5. Why Current Defenses Fail

The paper investigates why we can’t just use standard safety tools to stop this.

  1. Prompt Filters: These scan text for bad words. Since the attack is in the image, these are useless.
  2. Output Filters (e.g., NudeNet): These scan the final image. While they catch some content, they have high false-negative rates (missing up to 14% of NSFW content in their tests). Furthermore, they act after the generation. The user still experienced a “policy violation” error, which is frustrating and confusing when they did nothing wrong.
  3. Concept Erasing (e.g., ESD, SLD): These are techniques to “unlearn” nudity from the model weights.
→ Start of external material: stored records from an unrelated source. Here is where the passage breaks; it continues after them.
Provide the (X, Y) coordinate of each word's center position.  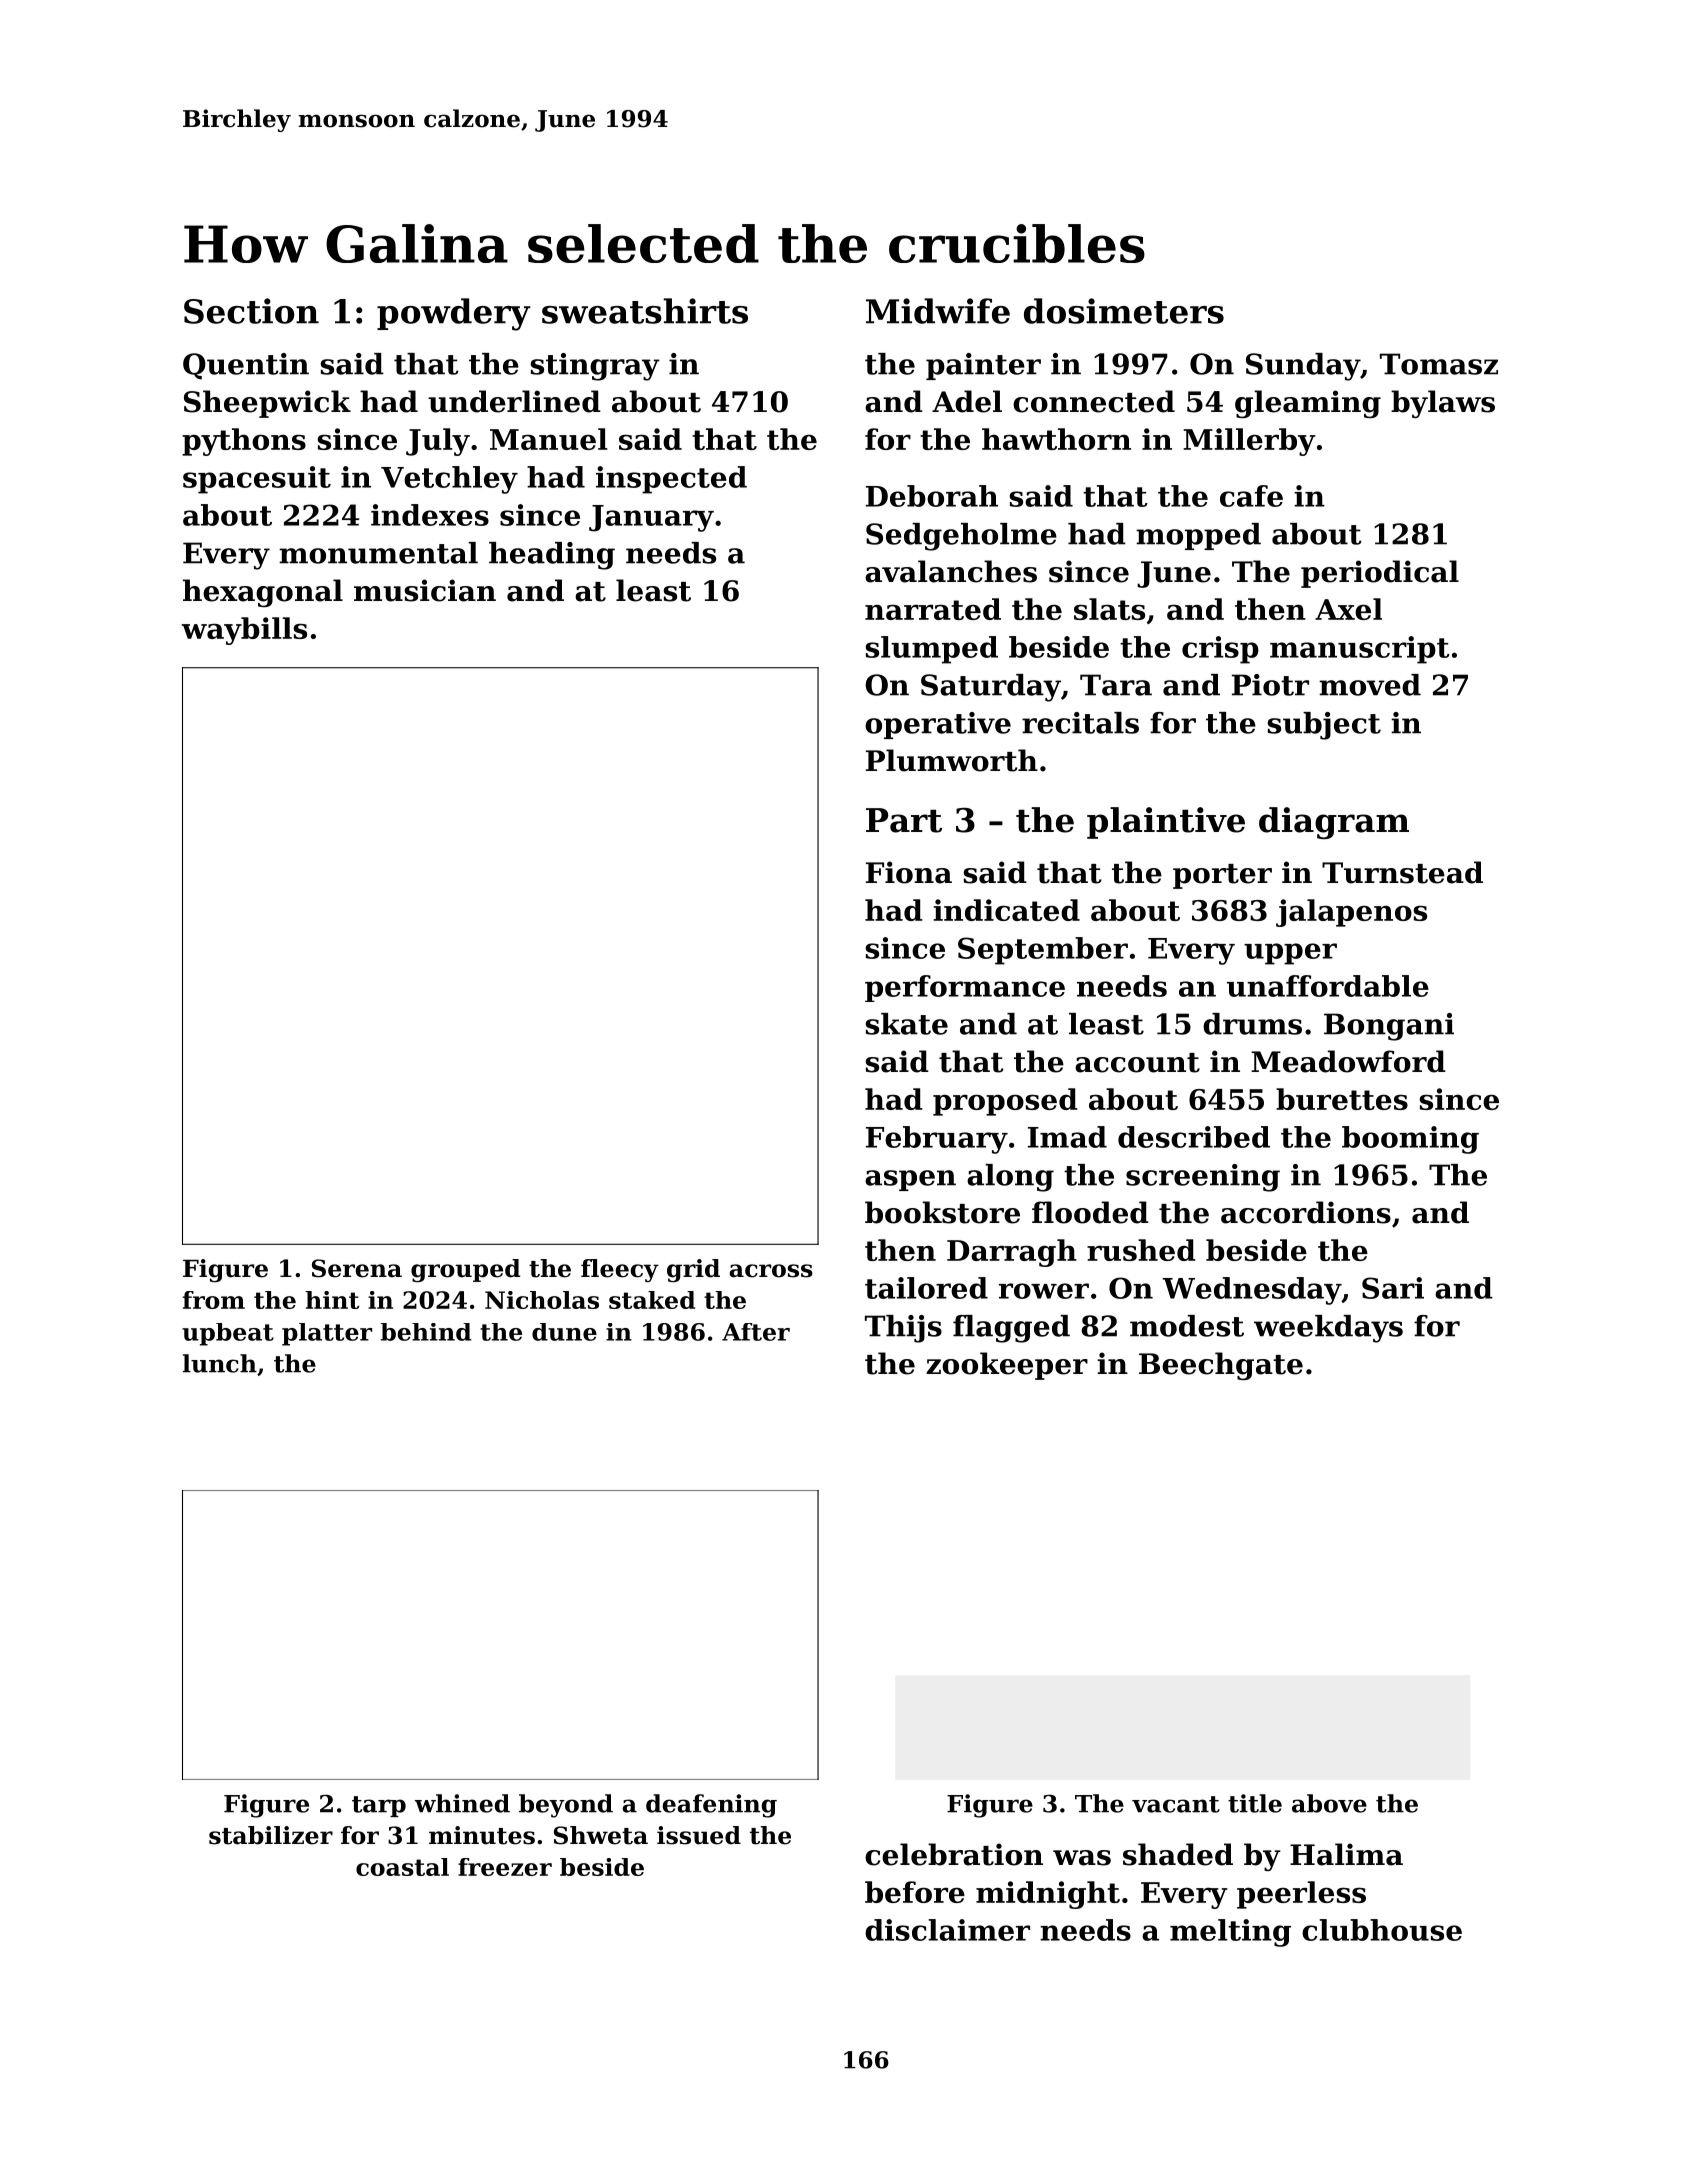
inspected (671, 480)
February (937, 1140)
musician (425, 590)
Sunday (1303, 367)
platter (327, 1334)
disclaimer (947, 1930)
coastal (402, 1867)
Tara (1116, 685)
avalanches (951, 571)
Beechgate (1221, 1366)
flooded (1090, 1212)
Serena (357, 1268)
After (756, 1332)
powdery (454, 314)
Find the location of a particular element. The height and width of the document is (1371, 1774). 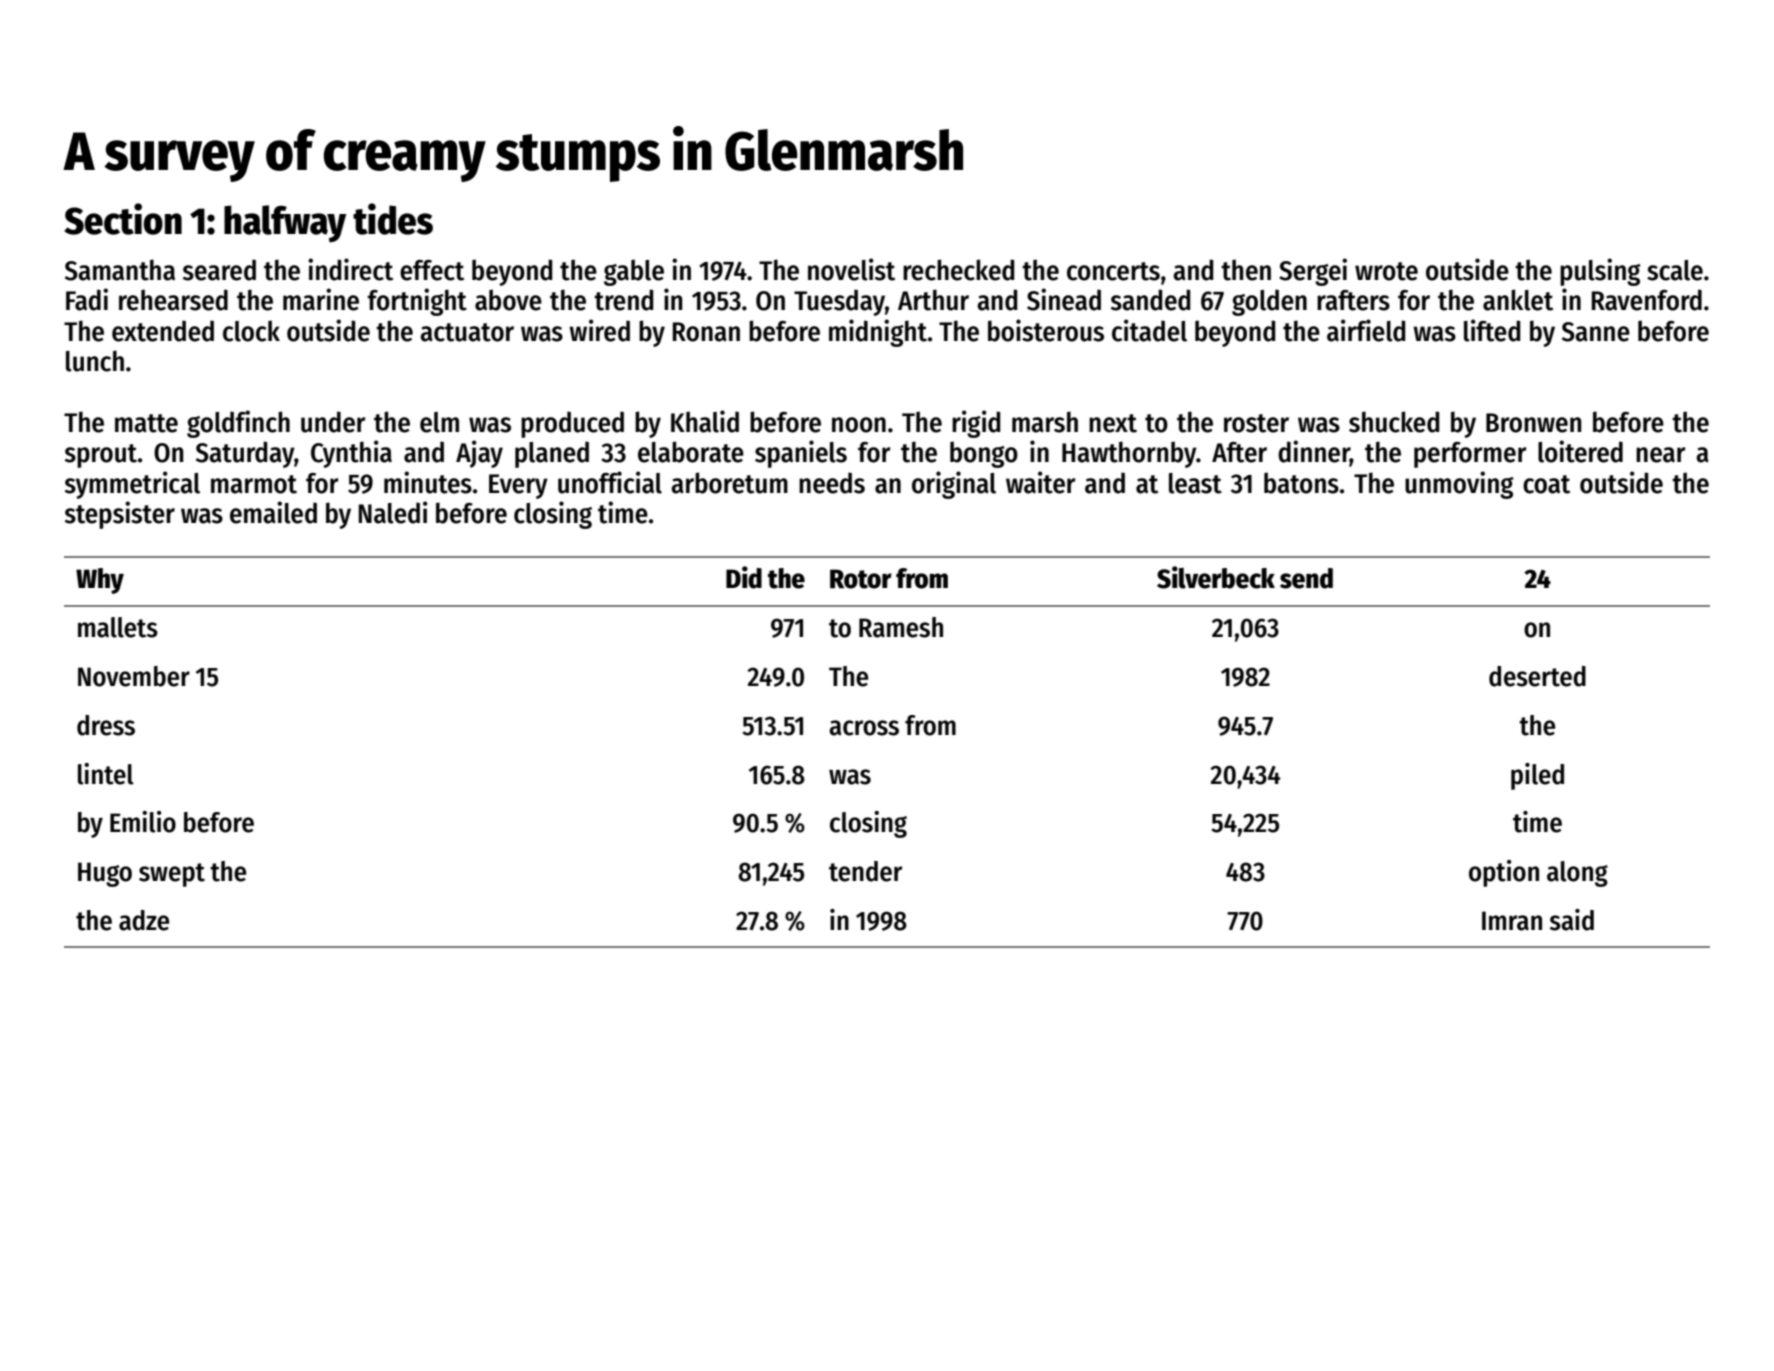

tender is located at coordinates (865, 871).
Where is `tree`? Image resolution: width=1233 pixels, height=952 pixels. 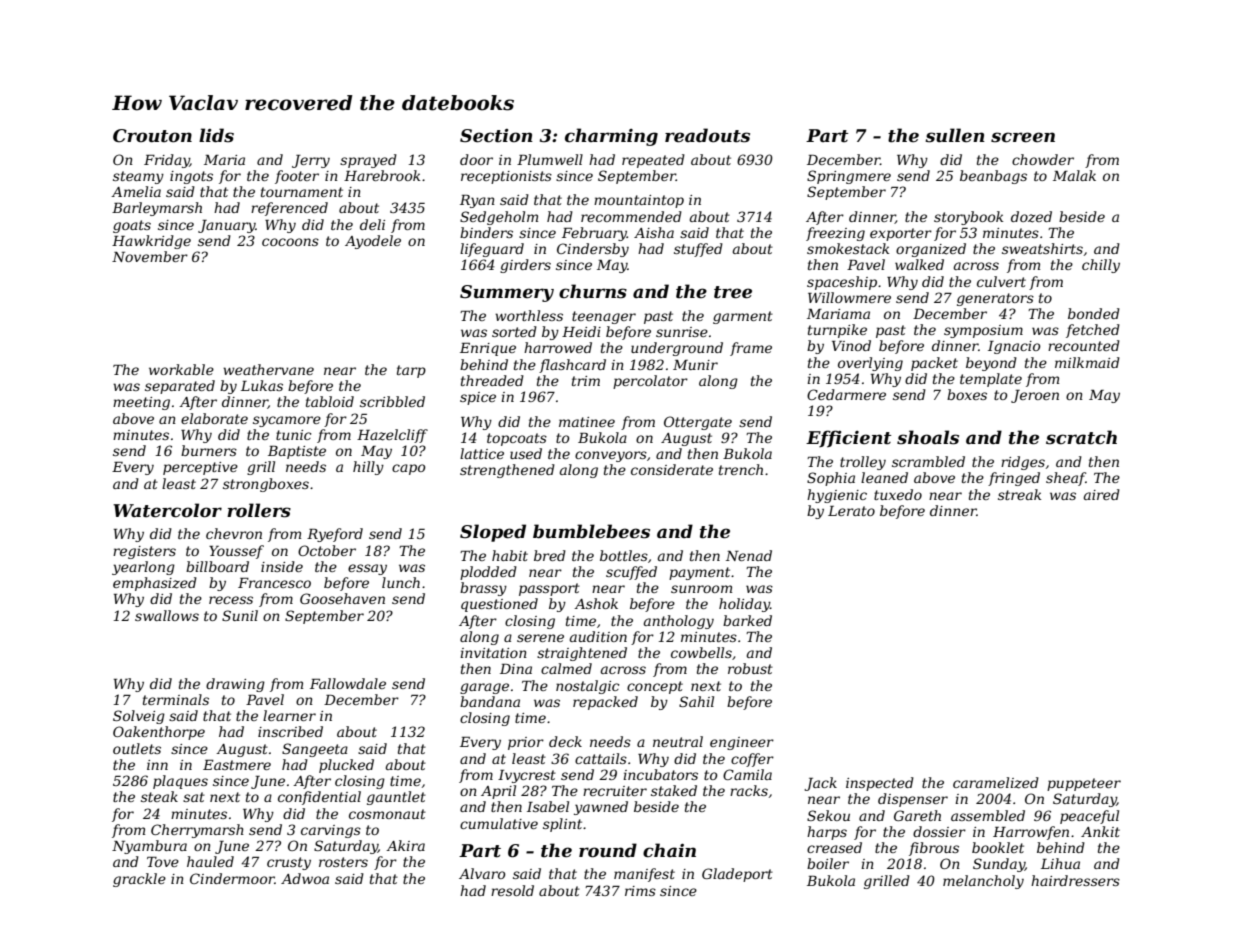
tree is located at coordinates (733, 292).
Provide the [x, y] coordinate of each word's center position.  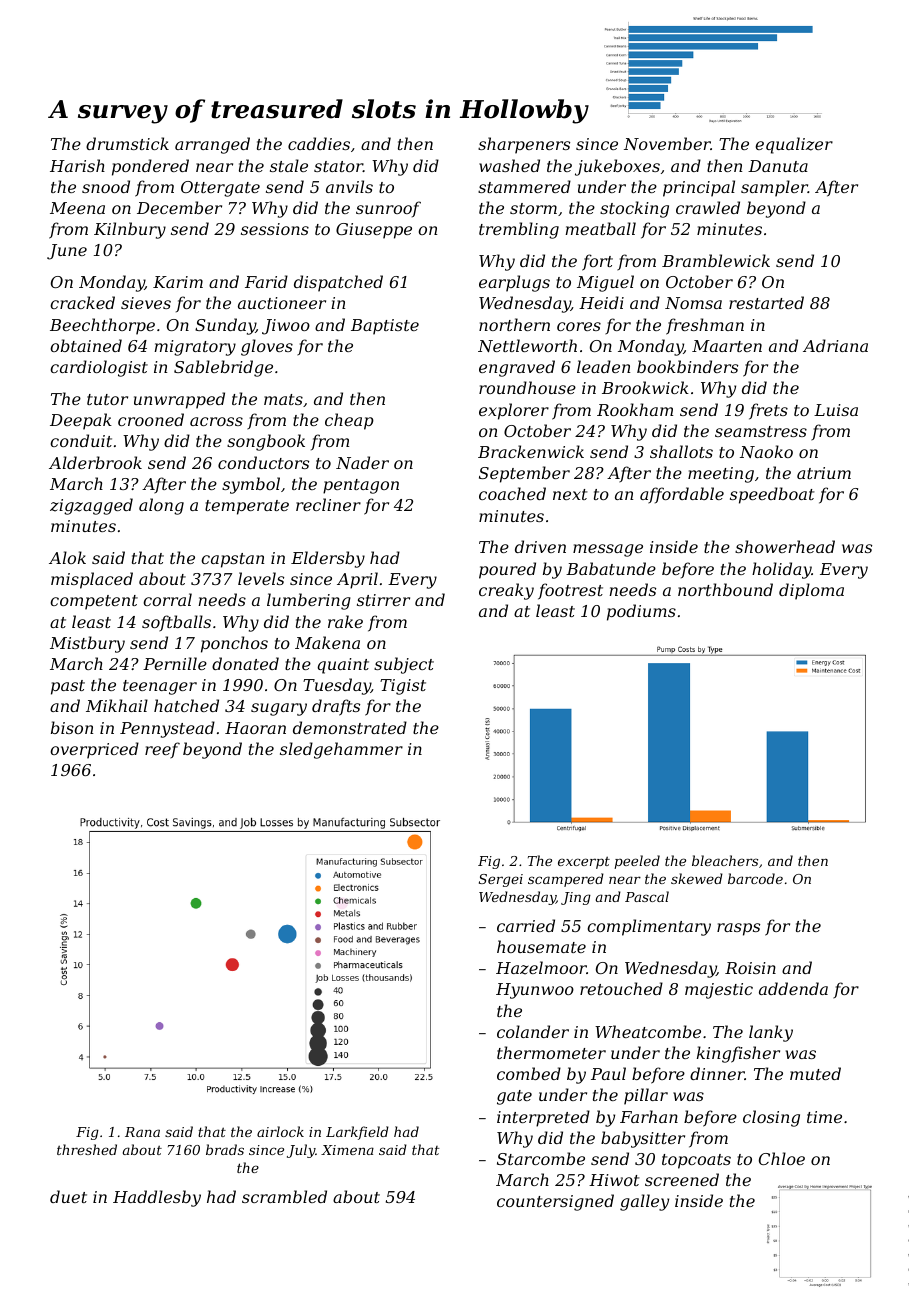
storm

The researchers found a critical flaw: Unlearning isn’t enough.

Because the IP-Adapter injects features directly into the generation process, it can override the unlearning.

Figure 6. Trade-off charts between Nudity Rate and CLIP Score.

Figure 6 illustrates the failure of Concept Erasing.

  • Graph (a) & (b): As the weight factor of the IP-Adapter increases (x-axis), the Nudity Rate climbs back up, even for models with erased concepts (like ESD-u).
  • The Trade-off: Stronger defenses (like SLD-Strong) result in a massive drop in image quality (Fidelity), making the service useless for legitimate users.

6. The Solution: Adversarial Training

Since the vulnerability stems from the Image Encoder (CLIP) being fooled, the researchers propose fixing the encoder itself.

They utilized a technique called FARE (Robust CLIP). This involves training the CLIP encoder on adversarial examples so it learns to ignore the invisible noise and focus on the actual visual content.

The Results: When they replaced the standard CLIP encoder with the FARE-trained encoder in the IP-Adapter:

  1. High Defense: The attack success rate dropped dramatically.
  2. High Fidelity: Unlike concept erasing, this didn’t ruin the image quality for benign users.

Table 19. Results of grid-type T2I-IP-DMs equipped with FARE.

Table 19 shows that with FARE, the Nudity Rate dropped to as low as 2-4% in many cases, compared to >50% without it. This suggests that hardening the perception layer (the encoder) is a more effective strategy than trying to patch the generation layer (the diffusion model).

7. Conclusion

The introduction of Image Prompt Adapters has opened a Pandora’s box for AI security. By shifting the attack vector from text to images, adversaries can launch scalable, deceptive attacks that weaponize innocent users against service providers.

The key takeaways from this research are:

  1. Stealth is King: Image-based attacks are imperceptible to humans, making them highly effective traps.
  2. Encoders are the Weak Link: The attack succeeds because the Image Encoder (CLIP) blindly trusts the adversarial features.
  3. Current Defenses are Insufficient: Filters and concept unlearning are easily bypassed or degrade quality too much.
  4. Robust Encoders are the Future: Adversarial training of the encoder (like FARE) appears to be the most promising path forward.

As we move toward a multimodal AI future—where text, audio, and video blend seamlessly—“minding the Trojan Horse” in our data inputs will become a critical pillar of cybersecurity.


This blog post is based on the research paper “Mind the Trojan Horse: Image Prompt Adapter Enabling Scalable and Deceptive Jailbreaking” by Junxi Chen et al.